Start lower and only increase after the plant responds, because pushing EC too early can cause tip problems and salt buildup that looks like stalling. Use your stage targets as guardrails, then adjust based on whether EC rises between feeds (uptake water faster than nutrients) or falls too quickly (nutrients being consumed or the system is too dry or cold). If you are unsure, prioritize pH correctness and stable environment before increasing EC.
How do I know if the issue is humidity versus temperature?
Use both readings, but look at symptoms. If RH is high in flower and airflow is weak, you often see slow growth plus risk of fungal issues, roots can also suffer in saturated conditions. If temperatures drop below the active growth range, plants often slow uniformly and appear “sleepy” without clear nutrient pattern. When either one is out of range, nutrient uptake suffers, but correcting temperature usually improves response more immediately than changing fertilizer.
What’s the safest way to change systems (soil to coco or hydro) when growth has been slow?

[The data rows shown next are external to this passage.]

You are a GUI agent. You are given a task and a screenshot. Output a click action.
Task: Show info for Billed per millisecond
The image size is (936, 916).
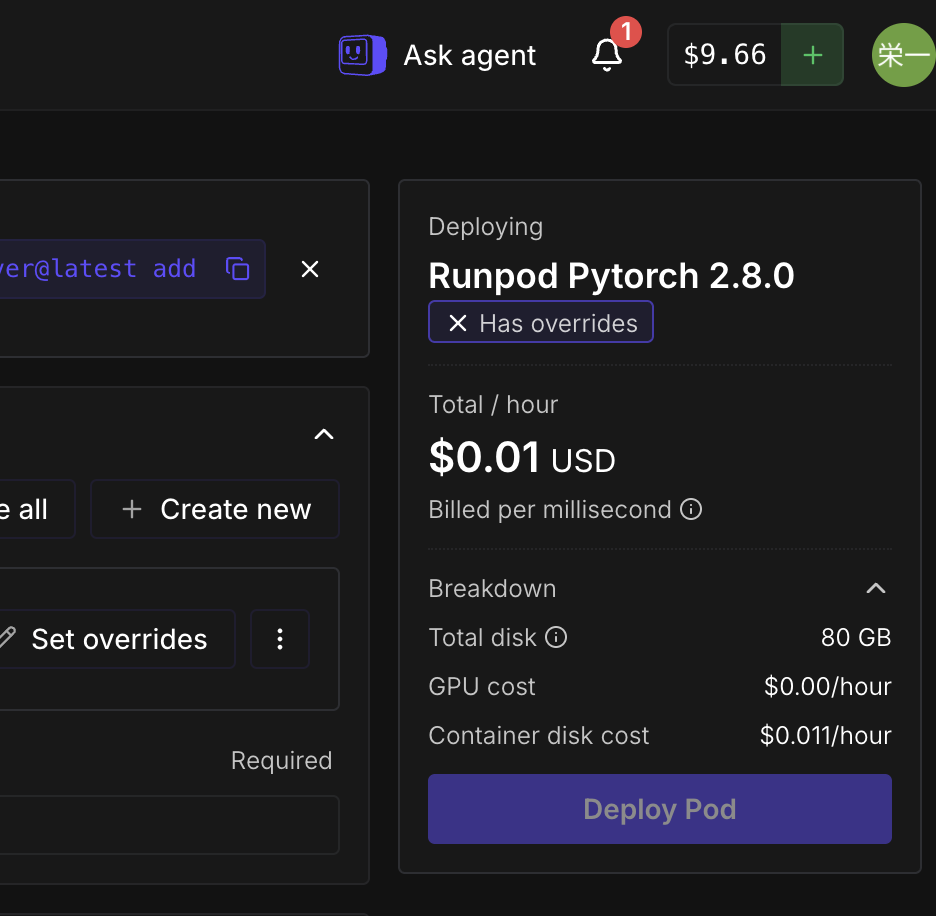691,509
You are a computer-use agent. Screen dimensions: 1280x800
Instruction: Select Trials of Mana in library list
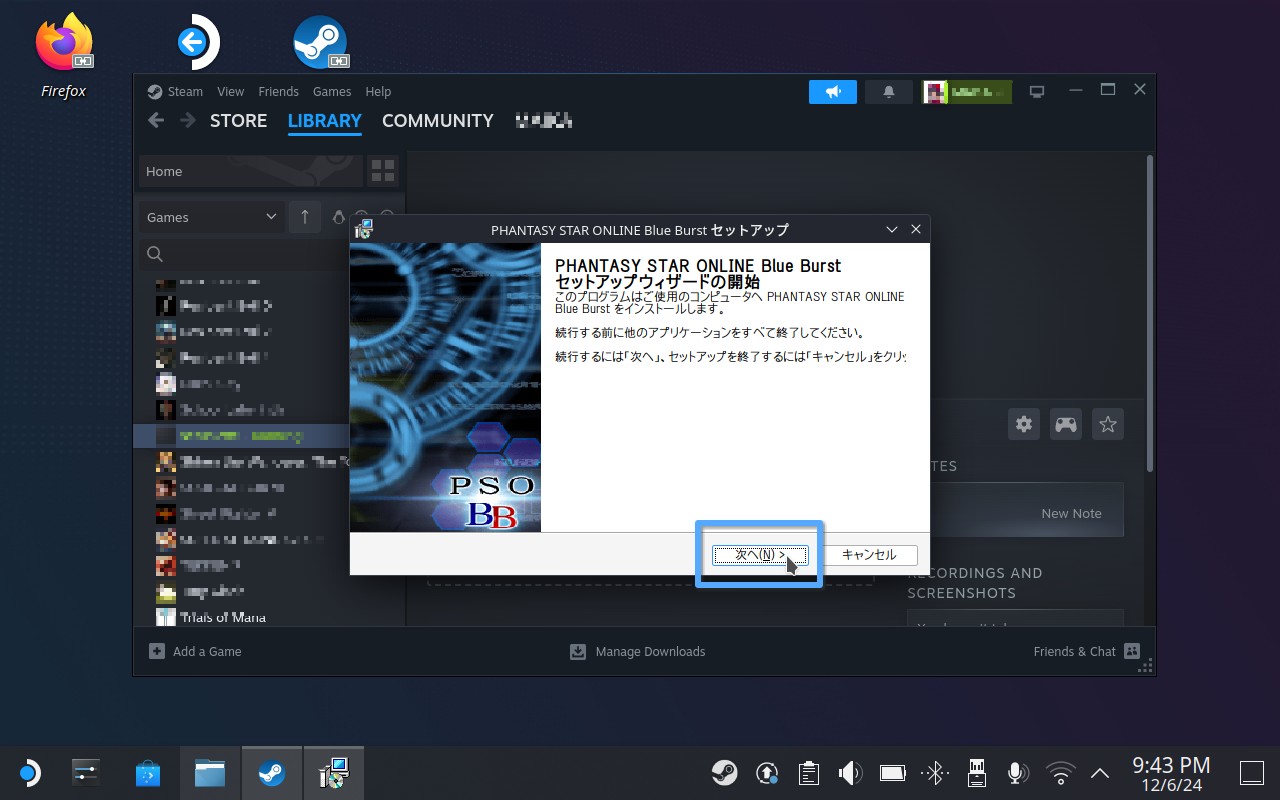[x=222, y=617]
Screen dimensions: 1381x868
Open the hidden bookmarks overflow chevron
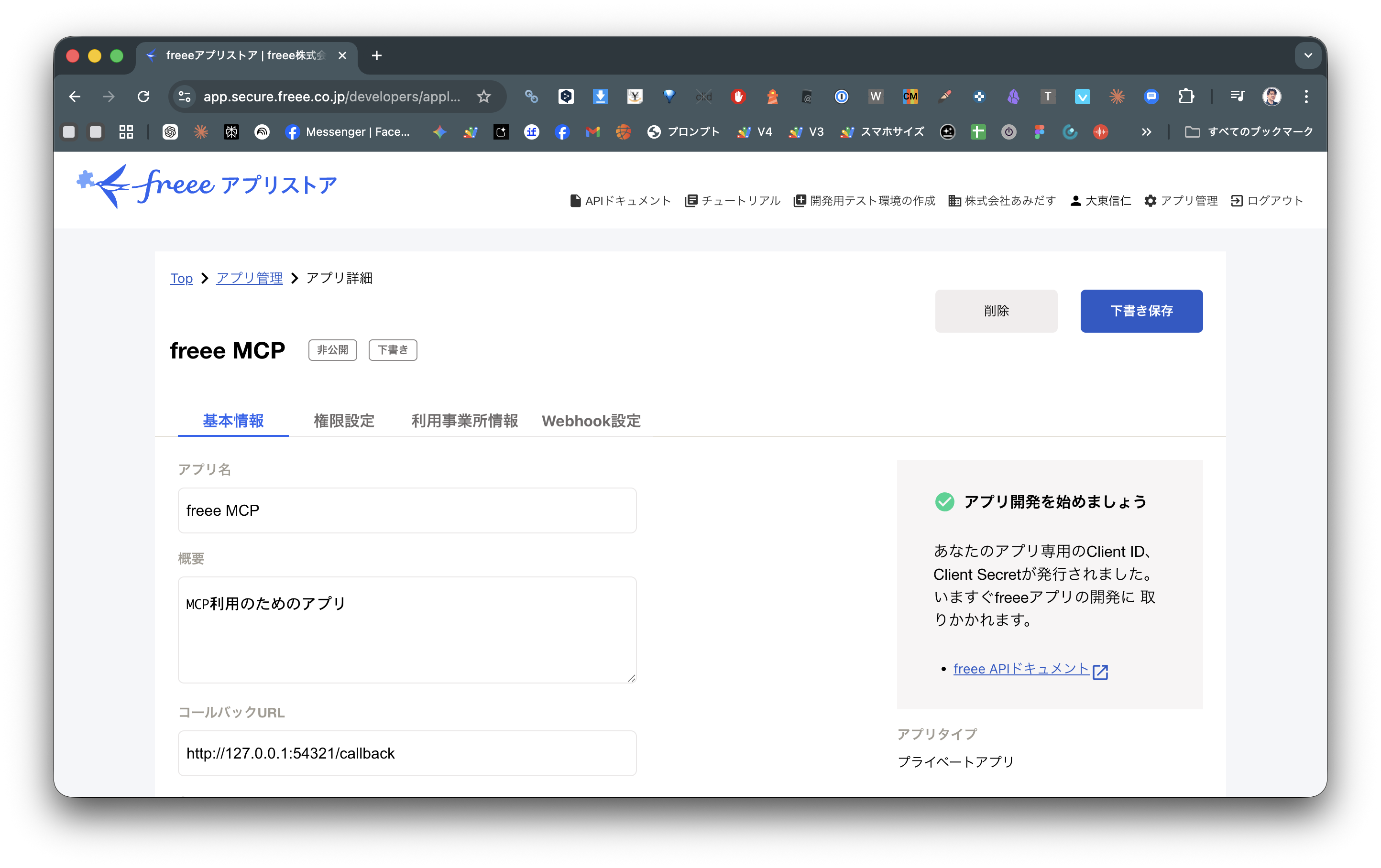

Do the change after you have stabilized the current problem, especially light and pH, otherwise you will stack stressors. Plan the transition so you can monitor pH and moisture closely in the new system, then expect a pause as roots adapt. It helps to start with a slightly gentler feeding approach for the first week in coco or hydro, then ramp based on root health and new leaf development.
My symptoms look like nitrogen deficiency, but could it be something else?
Before adding nitrogen, check pH and temperature. Many “nitrogen-like” slow growth issues are actually lockout, because plants cannot absorb what they need even when nitrogen is present. Also check where yellowing starts (older leaves versus new growth) since that pattern points to different nutrients, and pH correction often resolves the issue faster than supplementation.
If I’m dealing with fungus gnats, will fixing watering alone always solve it?
Letting the top portion dry is necessary, but it usually is not sufficient on its own. Use yellow sticky traps to monitor adults, reduce frequency of overly wet cycles, and avoid leaving consistently damp conditions. If larvae pressure is high, consider additional root-safe measures, because heavy gnat infestations can keep chewing root hairs and permanently slow the plant until populations drop.